What is a sonata

The sonata

In the classical sense, a sonata (Latin sonars: sound) a large-scale piece of music that consists of several independent parts, the sentences to be named. The movement of a sonata is comparable to a chapter in a novel. Most of the time it is three or four sentences. A sonata is in a superordinate key that is represented by the first and last movements. The middle movement or movements can be in other keys, but mostly have a functional relationship to the main key.

In different epochs the term sonata a different meaning in each case. In the Baroque age, a sonata often consists of a combination of four movements with the tempo sequence
slowly - quickly - slowly - quickly.
These sentences are all composed in the same spirit, there is an inner cohesion of characters.

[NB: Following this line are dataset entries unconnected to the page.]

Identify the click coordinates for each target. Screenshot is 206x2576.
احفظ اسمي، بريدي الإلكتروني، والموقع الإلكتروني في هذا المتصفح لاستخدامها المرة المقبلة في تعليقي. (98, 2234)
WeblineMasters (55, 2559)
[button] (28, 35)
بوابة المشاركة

Further formal relationships are not absolutely necessary.
The most common instrumentation for baroque sonatas are duos (solo instrument with harpsichord) or trios (two solo instruments of the same or different genre and harpsichord). The one-movement harpsichord sonatas from Domenico Scarlatti (1685-1757) a.

Through a lot of experimental compositional work Wilhelm Friedemann Bach (1710 - 1784) and Carl Philipp Emmanuel Bachs (1714 - 1788, both sons of the great Johann Sebastian Bach) the sonata takes on a different face. A special shape emerges. The development of this form is of great importance in the work of many important composers. The most important line of development has its origins in the Bach sons already mentioned, he continues Joseph Haydn (1732 - 1809), Ludwig van Beethoven (1770-1827) and Franz Liszt (1811 - 1886) and ends at Gustav Mahler (1860 - 1911).
The casting practice has also changed fundamentally: piano sonatas, duos, trios and quartets are just as common as concerts for a solo instrument with orchestra (e.g. piano concerto or violin concerto). A symphony (symphony) is also a sonata for orchestra.

The initial idea of ​​the "new" sonata form from the classical period onwards is the juxtaposition of two topics of opposite character. The contrast of these themes creates the conflict that forms the material for the content of a sonata. This comparison takes place in the sonata main movement, which is usually the first movement. The middle movements are often a slow movement in song form (a-b-a) and a minuet with trio. The order of these middle clauses is not fixed. A rondo shape is often chosen for the last movement. There are also variations.

The scherzo developed from the minuet movement in the late classical period.

Many shape variants have been developed over time. Two-movement sonatas are just as possible with Beethoven as six-movement symphonies with Mahler. Liszt developed the one-movement sonata, in which the characteristics of the main sonata movement are merged with those of the other movements.

The sonata's little sister is the "Sonatina". Not as demanding in terms of form and content as a sonata, its dimensions are considerably smaller. While a sonatina rarely lasts longer than ten minutes, a full-blown Beethoven sonata can take 45 minutes (Hammerklavier Sonata, Op. 106). Gustav Mahler's eighth symphony ("Symphony of a Thousand") even lasts 80 minutes. The formal relationships are correspondingly complicated.